Ozempic, the latest craze, features a fat chick in a blue pantsuit, backed by 30 singers and dancers, along with an original jingle and 24-piece orchestra, commands a minute of your TV screen to try and get you to lose weight. Their way. They spent $310 million last year on TV advertising. To force you to inject yourself with a drug that makes the fat molecules in what you eat so large they can't be absorbed by your digestive tract. You pay for the food, you eat it, and then it goes straight through and out the poop chute. For only $2,100 a month. Of course, their package insert says in order to make their drug work as intended you need to exercize and eat less. Or, you could exercize and eat less and lose weight without spending the $2,100 a month. But that's advertising. Doing what they want you to do the way they want you to do it, even if you can do it without them.

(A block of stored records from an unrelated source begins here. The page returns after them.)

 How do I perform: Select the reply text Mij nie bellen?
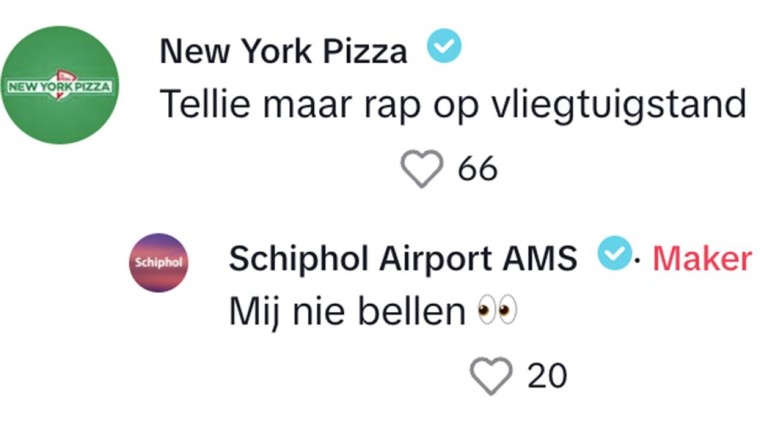[x=347, y=313]
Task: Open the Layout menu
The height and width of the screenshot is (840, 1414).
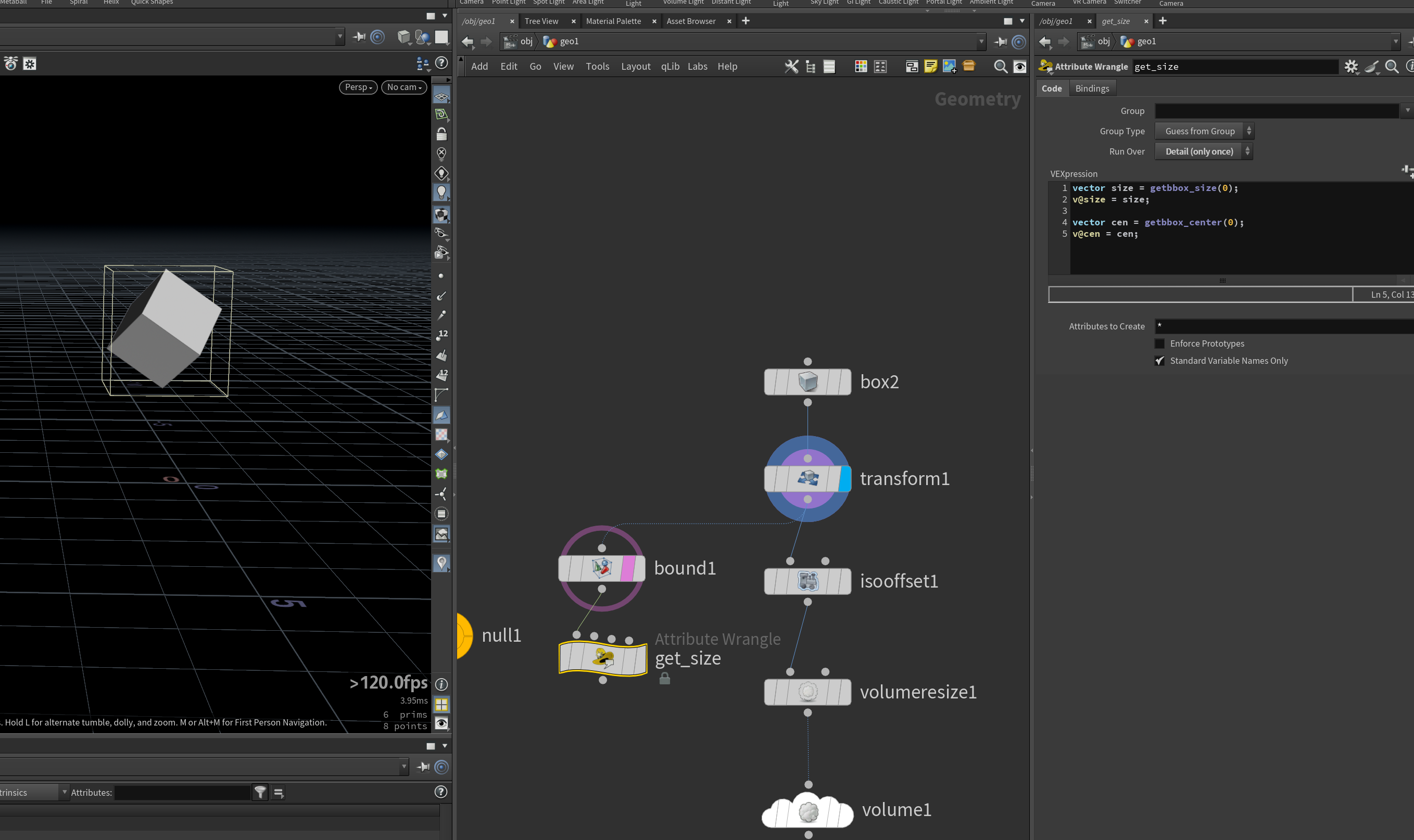Action: [636, 67]
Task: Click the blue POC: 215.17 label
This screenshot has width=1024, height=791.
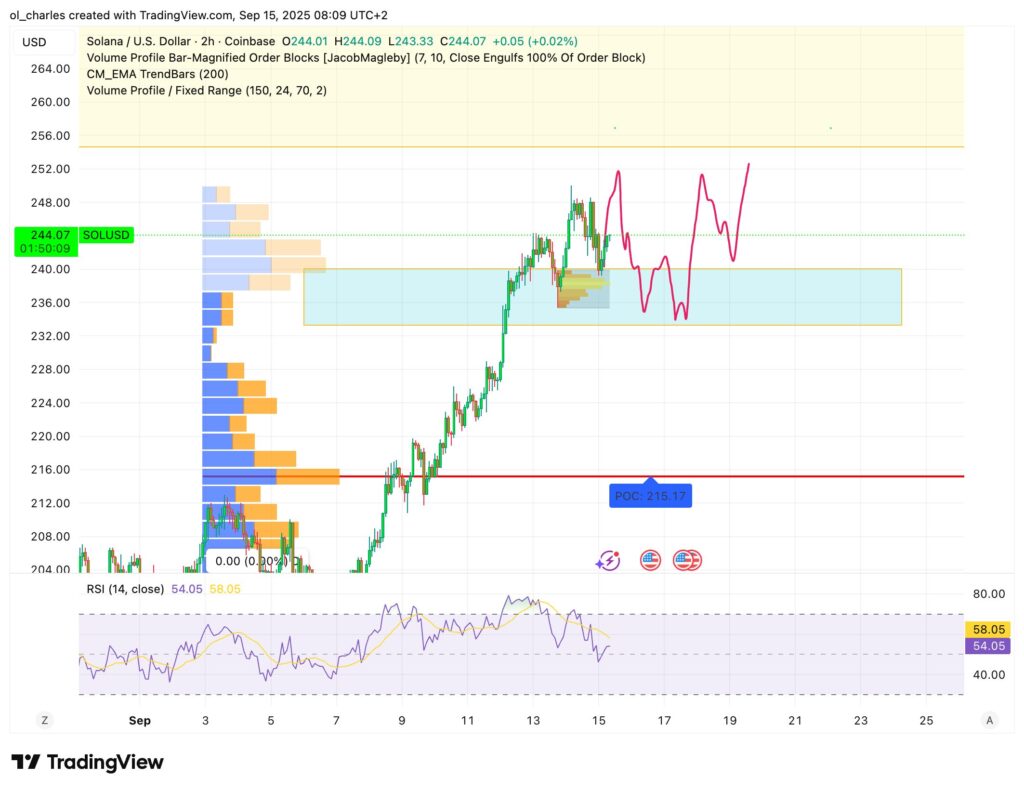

And writing big checks all the while...
It's an implied contract. They spend $Millions to bring you new TV programming, and you watch their advertisements. Except somebody changed the game by creating 500 channels ands inventing "fast forward." Now folks record their programs and watch them later. They can then click a button and jump 30 seconds ahead. Jumping past all those pricey ads. That must really grate on all those marketing and advertising folks who pay $Jillions of Dollars to produce those programs. Too bad, so sad. 10,000 ads a day can made you go mad.
The guy that gets ahead these days is the one who figures out how to break through the host defenses we've mounted to try and avoid watching and listening to those ads. And if you don't know how that works, just think about the last time your wife unloaded on you with a bunch of "honey do's." Your eyes go out of focus and you start thinking about fishing. Yeah, like that.
Of course, you could always sign up for those terribly expensive "streaming" services that pipe ad-free content directly into your home. And then instead of waiting for a commercial to go to the bathroom, like we used to do, you can just click on the "pause" button.
It'll surely make your bladder gladder.